Endoscopic drainage of a jejunopancreatic pseudocyst with an electrocautery-enhanced lumen-apposing metal stent
18 January 2019 (online)
A 30-year-old man who was a known alcohol drinker (216 g/day) developed acute pancreatitis and a hemothorax after blunt trauma. He subsequently developed severe obstructive symptoms 12 weeks after the injury, which were caused by a 14-cm pancreatic pseudocyst (PPC) in the pancreatic tail, posterior to the transverse mesocolon ([Fig. 1]). The PPC abutted the proximal jejunum and was not apposed to the stomach, thereby precluding transgastric drainage.
Transluminal PPC drainage was therefore performed with a lumen-apposing metal stent (LAMS) and delivery system (Hot Axios; Boston Scientific, Natick, Massachusetts, USA) under fluoroscopic guidance using a convex-type ultrasound endoscope (GF-UCT260; Olympus, Tokyo, Japan) ([Fig. 2]). The endoscope was inserted into the jejunum beyond the ligament of Treitz. The PPC was then directly punctured through the jejunal wall under ultrasound guidance with cauterization. The fully covered LAMS was inserted and expanded satisfactorily, resulting in massive fluid drainage without intraperitoneal spillage ([Fig. 3]; [Video 1]). The procedure took 2 minutes without device exchange. The patient’s obstructive symptoms were relieved after drainage, with the pseudocyst significantly reduced in size ([Fig. 4]).
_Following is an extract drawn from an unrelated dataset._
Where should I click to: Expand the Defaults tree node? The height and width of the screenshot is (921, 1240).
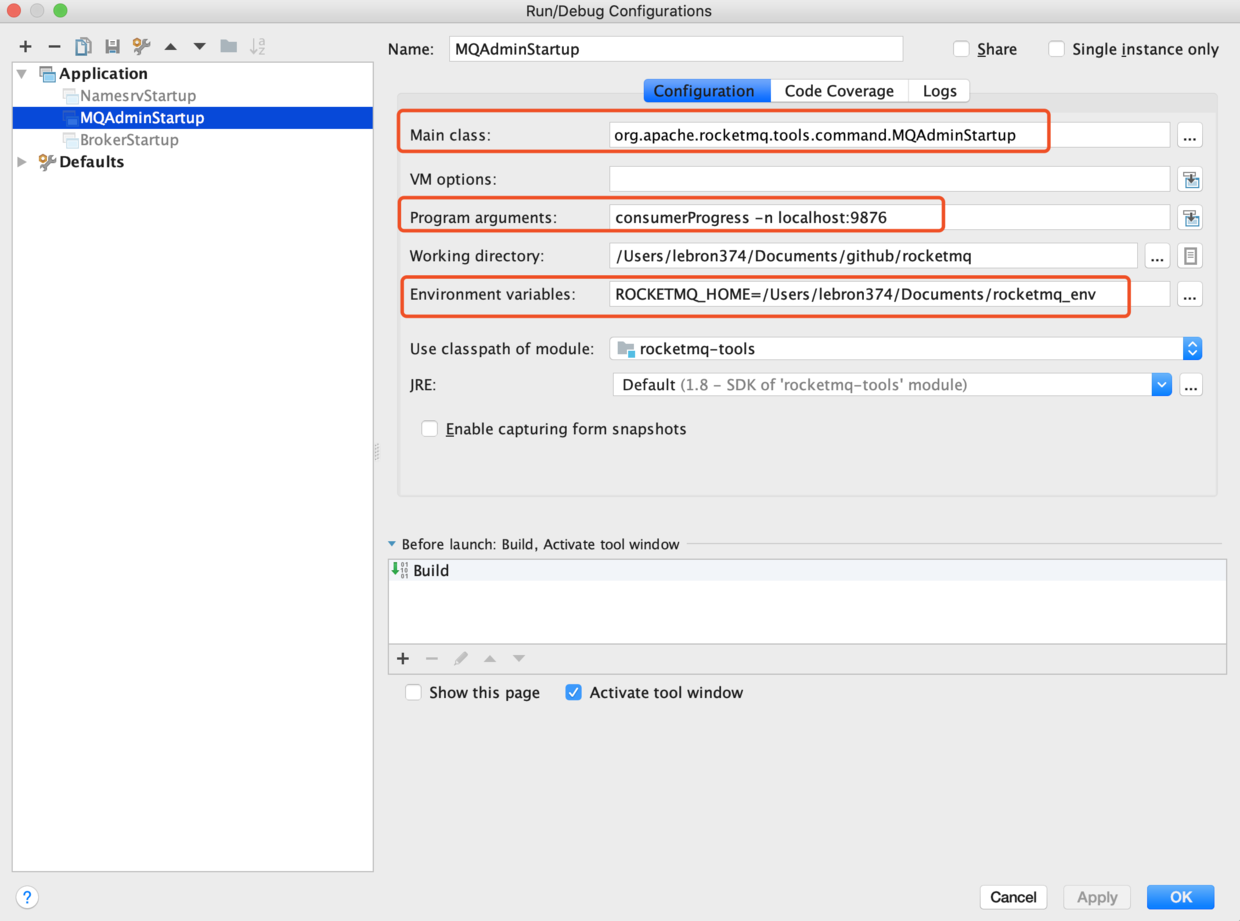(22, 162)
Video 1 Transluminal pancreatic pseudocyst drainage via the jejunum using single-step electrocautery-enhanced delivery of a lumen-apposing metal stent.
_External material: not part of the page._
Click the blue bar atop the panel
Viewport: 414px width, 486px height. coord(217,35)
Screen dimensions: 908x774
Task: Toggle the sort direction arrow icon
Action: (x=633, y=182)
The Hot Axios is a novel single-step electrocautery-enhanced delivery system for a LAMS. The diathermic ring at the tip of device enables direct transmural access into a PPC or walled-off necrosis. The deployed fully-covered stent has two large flanges that minimize fluid leakage by compressing the walls of both the intestine and the PPC. Previous reports of PPC drainage have been performed through the stomach or duodenum   . In this patient, the PPC was posterior to the transverse mesocolon, which precluded transgastric drainage. Successful drainage with a LAMS through the jejunum avoided laparotomy.
To our knowledge, this is the first report of transjejunal PPC drainage and it may be a viable option to treat patients with a PPC without going through the stomach. Further large studies are necessary to confirm the safety of transluminal jejunocystic drainage.